Remanded for ‘disinformation campaign’, Helena Jahangir faces a string of charges

The police will quiz in custody Helena Jahangir, a businesswoman who was recently sacked from an Awami League subcommittee, for three days in a case initiated under the Digital Security Act.

She is facing a slew of other charges in two other cases. The police will seek her remand in the second case filed under the Telecommunication Act on Saturday, Pallabi Police Station OC Parvez Islam said after the case was initiated sometime before Friday midnight.

The third case involves charges the Wildlife (Conservation and Security) Act, Special Powers Act, and the Drugs Act, said Gulshan Police Station Inspector Aminul Islam.

The Rapid Action Battalion arrested her after finding foreign liquor, gambling equipment, foreign currencies, walkie-talkies, and hides of deer and kangaroo in a raid on her Gulshan flat on Thursday night.

The RAB alleged she had attempted to defame important state institutions and individuals by running a propaganda and spreading lies and misleading information using digital platforms.

Dhaka Metropolitan Magistrate Rajesh Chowdhury passed the remand order on Friday night after hearing a police petition seeking a five-day remand in the case under the Digital Security Act. He ordered the police to submit the investigation report on Sept 12.
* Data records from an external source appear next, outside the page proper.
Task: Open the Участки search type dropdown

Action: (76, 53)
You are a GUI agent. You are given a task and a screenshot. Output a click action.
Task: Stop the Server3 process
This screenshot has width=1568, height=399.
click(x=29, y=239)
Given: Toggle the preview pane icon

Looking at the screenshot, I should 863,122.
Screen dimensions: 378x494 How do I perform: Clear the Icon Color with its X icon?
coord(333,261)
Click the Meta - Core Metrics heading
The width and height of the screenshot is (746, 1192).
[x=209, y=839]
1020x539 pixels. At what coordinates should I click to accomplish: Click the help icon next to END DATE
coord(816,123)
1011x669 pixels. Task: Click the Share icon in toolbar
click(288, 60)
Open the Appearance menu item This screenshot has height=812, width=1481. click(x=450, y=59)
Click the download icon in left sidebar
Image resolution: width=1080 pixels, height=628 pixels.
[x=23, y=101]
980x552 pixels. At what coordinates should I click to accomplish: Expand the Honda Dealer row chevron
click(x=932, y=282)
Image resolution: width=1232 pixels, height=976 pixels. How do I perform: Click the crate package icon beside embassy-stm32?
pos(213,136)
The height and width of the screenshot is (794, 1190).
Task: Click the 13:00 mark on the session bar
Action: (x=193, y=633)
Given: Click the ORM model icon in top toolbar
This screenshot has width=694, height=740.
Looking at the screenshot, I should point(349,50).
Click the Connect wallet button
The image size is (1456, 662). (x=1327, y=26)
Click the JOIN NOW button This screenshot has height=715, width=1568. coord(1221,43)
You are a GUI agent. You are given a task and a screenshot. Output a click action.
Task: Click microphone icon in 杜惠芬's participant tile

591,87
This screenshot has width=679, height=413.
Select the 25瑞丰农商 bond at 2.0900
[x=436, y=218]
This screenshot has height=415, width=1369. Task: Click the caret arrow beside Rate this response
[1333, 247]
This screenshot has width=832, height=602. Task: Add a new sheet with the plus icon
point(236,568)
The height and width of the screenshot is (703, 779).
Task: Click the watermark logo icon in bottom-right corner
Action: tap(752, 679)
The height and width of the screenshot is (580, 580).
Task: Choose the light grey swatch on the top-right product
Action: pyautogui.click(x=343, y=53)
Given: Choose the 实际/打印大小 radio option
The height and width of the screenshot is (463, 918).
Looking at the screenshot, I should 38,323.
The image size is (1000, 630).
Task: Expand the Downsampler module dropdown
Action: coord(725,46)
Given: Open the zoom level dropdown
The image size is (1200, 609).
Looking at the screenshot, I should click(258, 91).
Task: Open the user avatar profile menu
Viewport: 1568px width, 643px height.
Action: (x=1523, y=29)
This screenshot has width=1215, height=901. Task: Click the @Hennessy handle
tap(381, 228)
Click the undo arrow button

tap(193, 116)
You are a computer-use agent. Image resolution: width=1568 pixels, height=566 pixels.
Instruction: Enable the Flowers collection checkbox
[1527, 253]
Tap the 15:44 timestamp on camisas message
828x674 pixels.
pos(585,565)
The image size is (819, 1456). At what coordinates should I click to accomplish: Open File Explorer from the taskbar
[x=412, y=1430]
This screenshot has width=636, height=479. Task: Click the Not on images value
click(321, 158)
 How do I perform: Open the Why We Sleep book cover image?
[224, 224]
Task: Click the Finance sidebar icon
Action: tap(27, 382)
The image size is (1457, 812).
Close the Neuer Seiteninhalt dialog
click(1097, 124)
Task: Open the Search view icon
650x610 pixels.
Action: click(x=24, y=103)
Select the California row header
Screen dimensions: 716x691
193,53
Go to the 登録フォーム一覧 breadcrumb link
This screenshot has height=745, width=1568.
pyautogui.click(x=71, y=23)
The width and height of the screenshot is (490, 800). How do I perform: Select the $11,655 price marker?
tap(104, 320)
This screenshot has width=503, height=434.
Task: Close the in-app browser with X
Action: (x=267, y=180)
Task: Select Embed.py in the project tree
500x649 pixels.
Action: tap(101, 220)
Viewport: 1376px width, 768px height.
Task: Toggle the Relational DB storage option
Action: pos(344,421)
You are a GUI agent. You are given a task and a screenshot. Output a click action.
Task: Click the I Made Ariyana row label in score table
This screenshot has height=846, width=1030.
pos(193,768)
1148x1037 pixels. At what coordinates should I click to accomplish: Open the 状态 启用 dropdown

‘A PERSON OF THE GOVERNMENT’

The police said in the remand petition that Helena had “damaged the image of the government and the country by making abusive comments on ministers, MPs and distinguished citizens on digital platforms”.

Md Shafiqul Islam, the lawyer for Helena, pleaded with the court to release her on bail, saying only the individuals who have been allegedly defamed have the right to bring these charges.

The case document also lacks information about when and where Helena had made the defamatory comments, he argued, adding that his client was recognised as a Commercially Important Person by the government.

“I am a person of the government. I've visited 25 countries with the honourable prime minister. Why would I speak against the government?"

Public Prosecutor Abdullah Abu then played an audio of a phone conversation as evidence.

A director of the apex trade body FBCCI and chairperson of Joyjatra TV, Helena also identifies herself as the president of the IP TV Owners Association of Bangladesh.

The Awami League’s subcommittee on women’s affairs fired her as a member recently after her name came up on social media as the president of ‘Bangladesh Awami Chakrijibi League’, a group with no official links to the ruling party.

She also lost her post as an advisor to the Cumilla District Unit of the party after a ‘Chakrijibi League’ post seeking members went viral on social media, putting the Awami League in difficult position.

Citing an initial investigation, the RAB said Helena has membership in 20 clubs.

She had sought the Awami League’s ticket to stand in the Dhaka North City

Corporation elections. She had also wanted to become the party’s candidate for the by-election to Cumilla-5 parliamentary constituency after it fell vacant following the death of former law minister Abdul Matin Khasru. The party snubbed her on both occasions.

OTHER ALLEGATIONS

The RAB conducted another raid on the offices of Joyjatra IPTV owned by Helena and Joyjatra Foundation in Mirpur in the wee hours following her arrest.

Although the Joyjatra TV station had equipment, the law enforcers did not find valid documents for the operation of the IP TV.

The RAB said she presented her as a famous person by posting photos with politicians and celebrities.

She used to make “derogatory” remarks about important individuals and spread “disinformation about them through an organised group for personal gains”, according to the RAB.  

She is accused of demanding extortion and cheating in the name of appointing journalists to Joyjatra TV.

The RAB says it has obtained some documents about the “extortion”.

Helena also had links allegedly with Sefat Ullah, a Bangladeshi expatriate in Austria’s Vienna widely known as ‘Sefuda’ among his Facebook followers.

Sefat Ullah created a string of controversies with bizarre live videos where he used foul language to describe Bangladeshi politicians. 

A Dhaka court ordered his arrest in a case over hurting religious sentiments in 2019.

RAB spokesman Khandaker Al Moyeen said Helena had regular communication and transaction with Sefat Ullah, who calls her “granddaughter”.

Helena, who owns at least three apparel factories, had faced public ire last year after harshly criticising people on social media for protesting against some owners’ decision to keep the plants open amid the first lockdown during the coronavirus pandemic. She later apologised for her comments. 

It was not her first gaffe. In 2019, she apologised after a video of her and others singing a romantic film song at a birthday party with the banner of an Iftar gathering in the backdrop had emerged.